EAST BRUNSWICK, NJ - New enforcement of local recycling policies could be the beginning of big changes for East Brunswick in an effort to go green. As of December 2, the township announced that recycling materials must be clean, empty, and loose in cans and dumpsters. In order to recycle more effectively, the town will no longer collect recycling that does not follow the guidelines. According to Mayor Cohen, the initiative is part of a larger plan to make East Brunswick a more sustainable community.
“We’re not looking to punish people, there are no fines associated with it,” Cohen said. “What’s happening right now is we don’t get money for our recycling…. haulers right now, if they see that you’ve got a plastic bag for instance in your can, they won’t take the whole thing and that whole thing now goes to the dump.”
If residents are recycling the right products, they’ll receive a green card. If not, they’ll receive a checkbox of what they are putting in their cans that shouldn’t be in there.
“Our own department’s going around, and we’re going to stop as people have their yellow cans out and look in every one of those bags and see: Are you doing it right or are you doing it wrong?” Cohen noted.

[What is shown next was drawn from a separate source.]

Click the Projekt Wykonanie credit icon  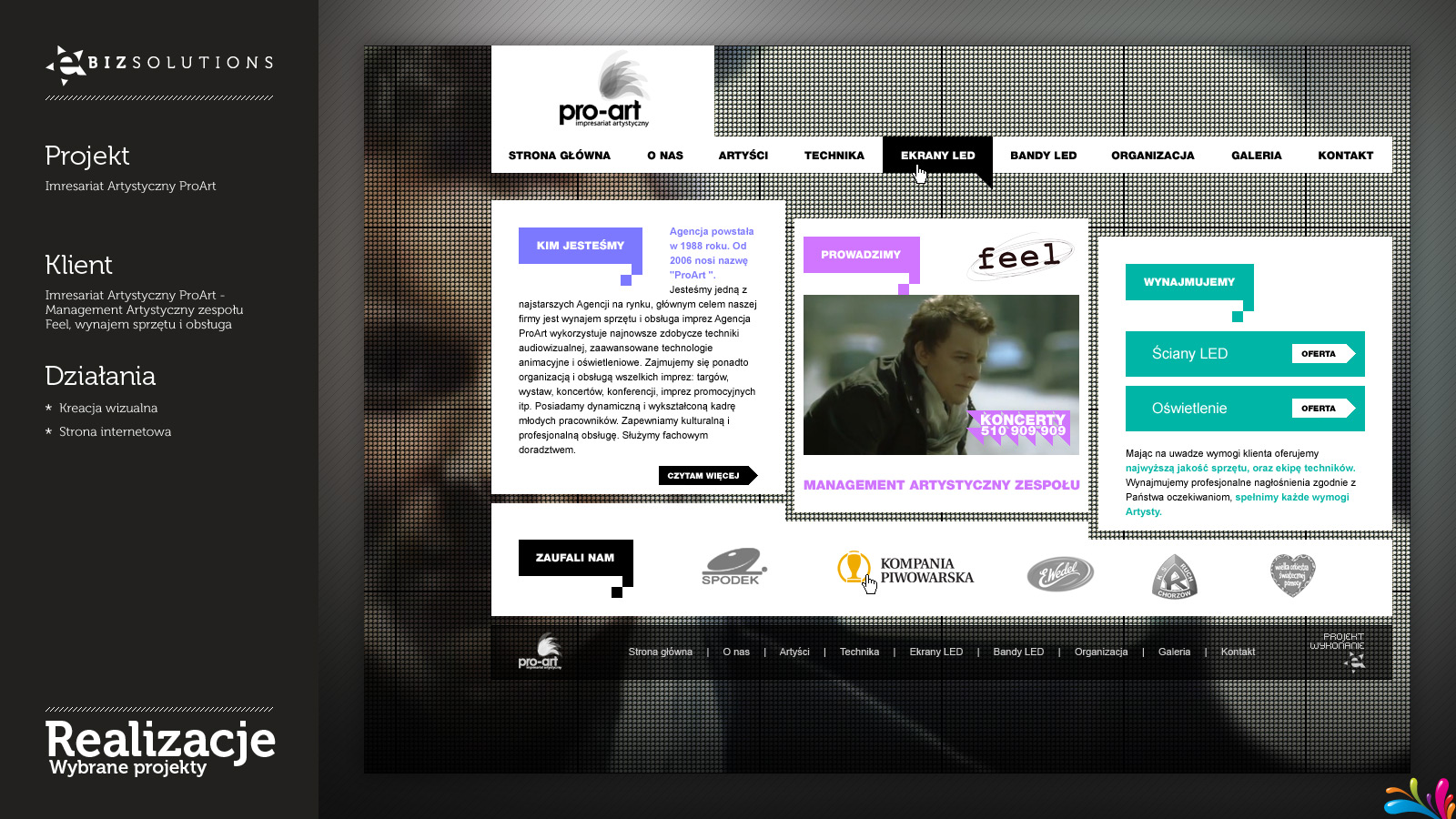click(1340, 651)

As soon as 2020, East Brunswick could be going single-use plastic free in favor of reusables. According to Cohen, this will be the first big step in making sustainable choices.

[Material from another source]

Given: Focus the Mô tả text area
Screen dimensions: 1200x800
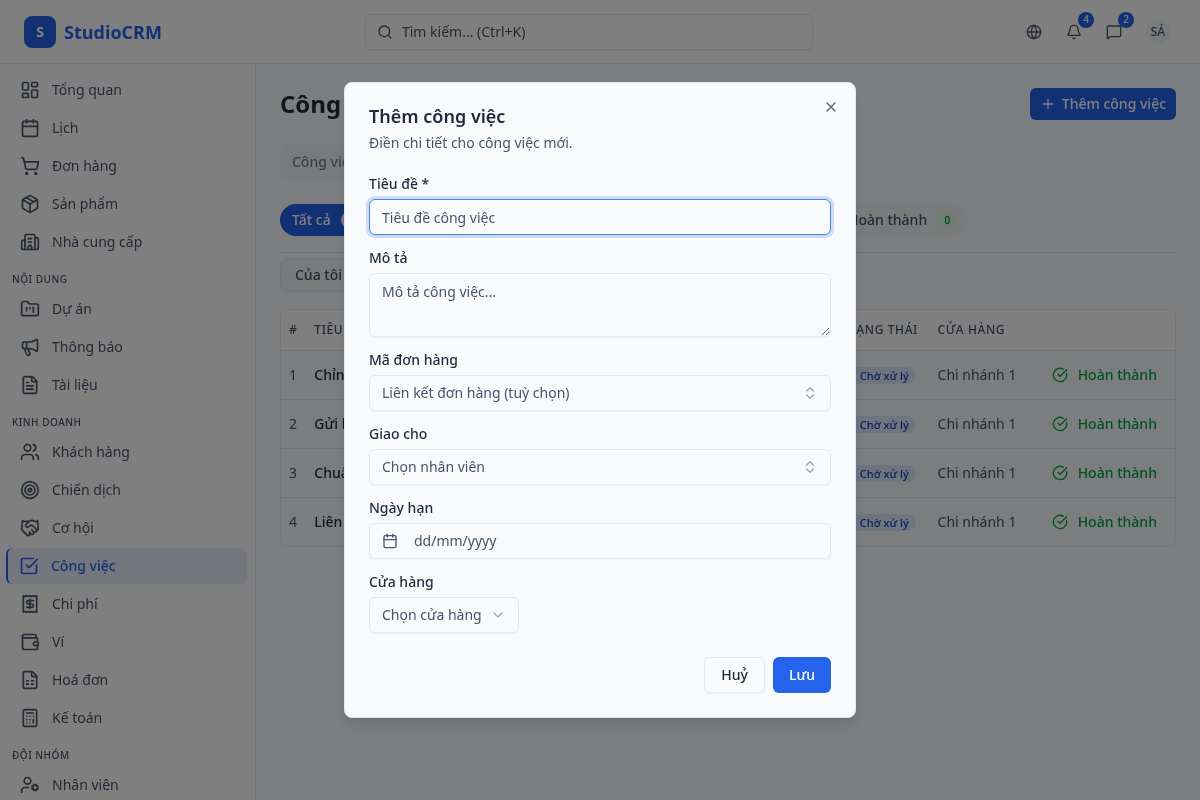Looking at the screenshot, I should coord(599,304).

“I think a lot of people are already aware of the pitfalls and the problems that have occurred to the environment as a result of this massive use of single use plastic bags getting into the water supply, getting into our food supply, getting into landfills, and so I think that people recognize that that has to change,” Cohen said.
Without a market for recycling, towns no longer get money back from garbage haulers for the amount of recycling they put out. As of right now, the town pays as much to recycle as they do for regular garbage disposable. To Mayor Cohen, creating a green economy is, most importantly, is about caring for the planet.
“We have to pay as much to be disposed of as we do for our regular garbage. So we need to be very conscious that if we’re recycling we’re recycling because we’re trying to be good stewards of the earth and do the right thing,” he said.
The policy, however, could mean big changes for small businesses. Large chains and international companies currently operate in multiple markets, some of which have already gone plastic-free.
“Most people don’t think of going in for their Chinese food dinner and bringing reusable bags, or bringing in Tupperware for leftovers,” Cohen said. “That’s going to be a harder behavior to change than remembering to take out the (reusable shopping) bags that are already sitting in your trunk.”
In an effort to encourage supermarket shoppers, Cohen mentioned either a discount for people with reusable bags, or a charge for people who opt for plastic. However, it will ultimately be dependent on the store.
“I think that we’re ready, and if something pushes us to do it that’s an easy way of changing behavior,” Cohen said. “There are other things that are harder to change. Styrofoam, straws, and there’s probably a host of other things that we could do. So we have to do it a little at a time. And I think that’s how you achieve more long-lasting change.”